Cependant, au-delà des frontières du Maroc, le droit de grève est également l’objet d’un débat intense au niveau international. La Convention n° 87 de l’Organisation internationale du travail, ratifiée en 1948, garantit la liberté syndicale et, selon l’interprétation du Comité d’experts de l’OIT, comprend implicitement le droit de grève comme un corollaire nécessaire à la liberté syndicale.

Selon le Comité d’experts de l’OIT sur l’application des conventions et recommandations (CEACR), le droit de grève découle logiquement des articles 3 et 10 de la convention, qui garantissent aux organisations de travailleurs le droit de mener leurs activités librement et de défendre les intérêts de leurs membres.

En revanche, le groupe des employeurs de l’OIT conteste cette interprétation. Ils soutiennent que ni la Convention n° 87 ni la Convention n° 98 (droit d’organisation et de négociation collective) ne mentionnent explicitement le droit de grève et n’ont été rédigées pour inclure ce droit. Les employeurs arguent que la CEACR outrepasse son mandat en interprétant les conventions de cette manière.

La question a été portée devant la Cour internationale de justice pour un avis consultatif le 10 novembre 2023 et est toujours en différend.

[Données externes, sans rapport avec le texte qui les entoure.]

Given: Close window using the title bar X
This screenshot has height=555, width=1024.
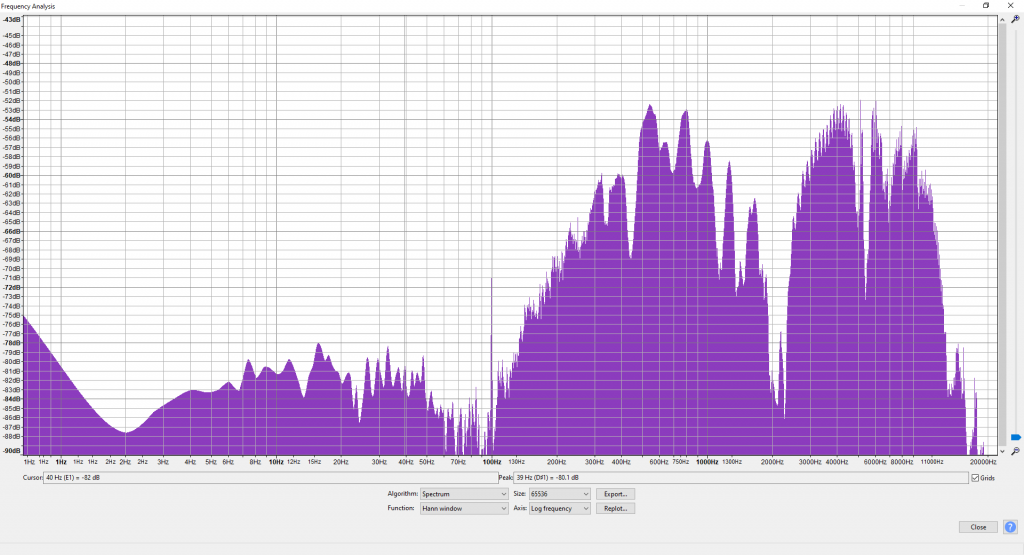Looking at the screenshot, I should [x=1011, y=5].
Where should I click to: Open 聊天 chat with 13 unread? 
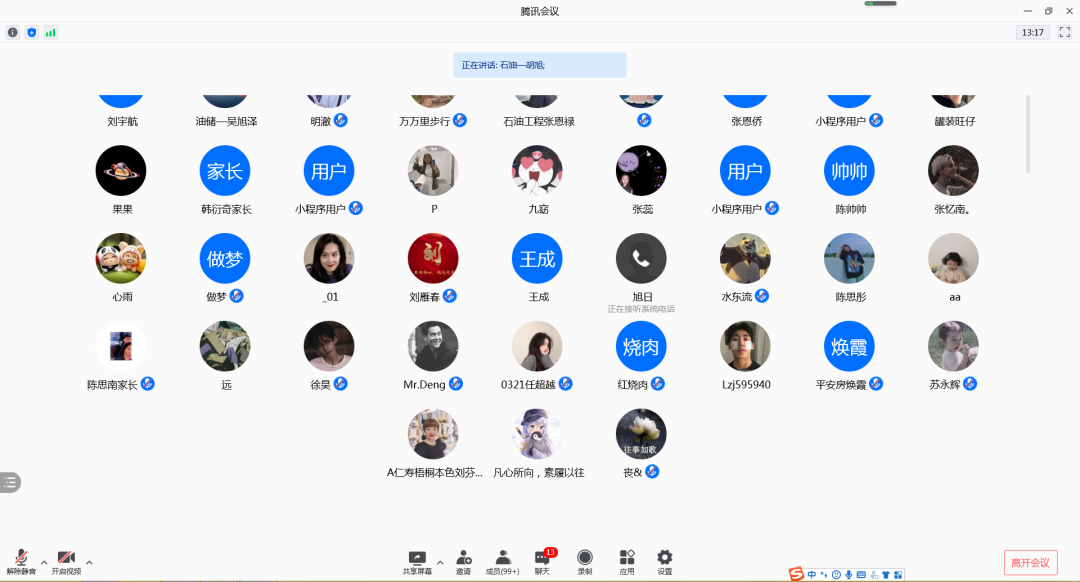(542, 561)
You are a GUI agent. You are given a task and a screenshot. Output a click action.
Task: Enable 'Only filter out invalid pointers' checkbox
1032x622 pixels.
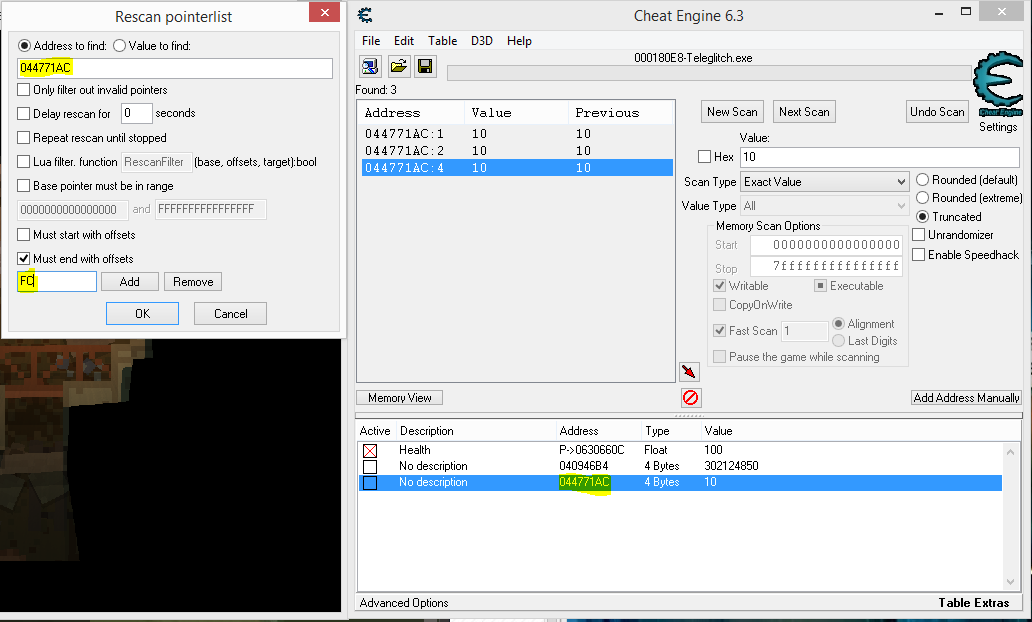(24, 90)
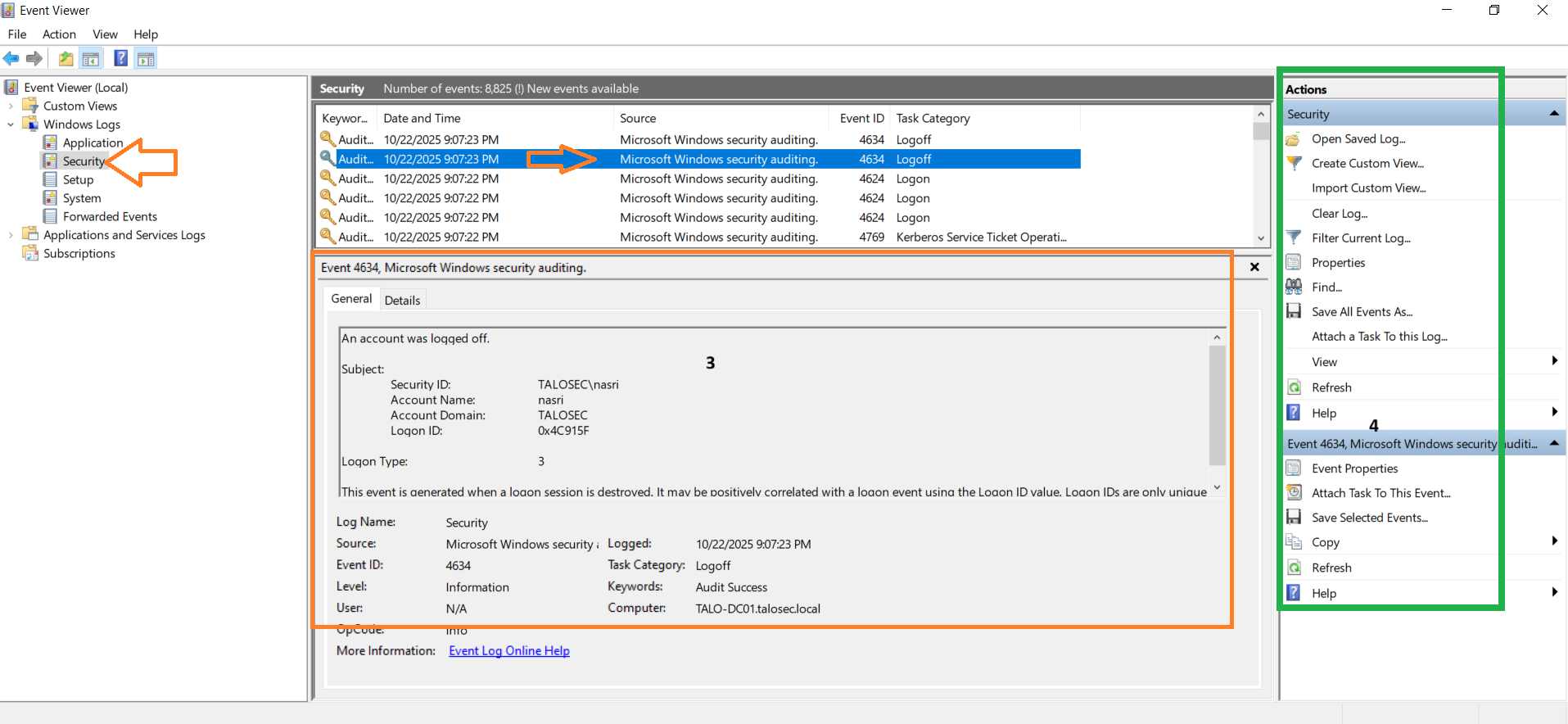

Il est à rappeler que la Déclaration universelle des droits de l’homme et d’autres instruments internationaux mentionnent le droit de grève, mais le subordonnent aux législations nationales. De surcroît, selon le groupe des employeurs de l’OIT, les conventions de l’OIT doivent être interprétées par la Cour internationale de Justice, seule habilitée à fournir des interprétations contraignantes.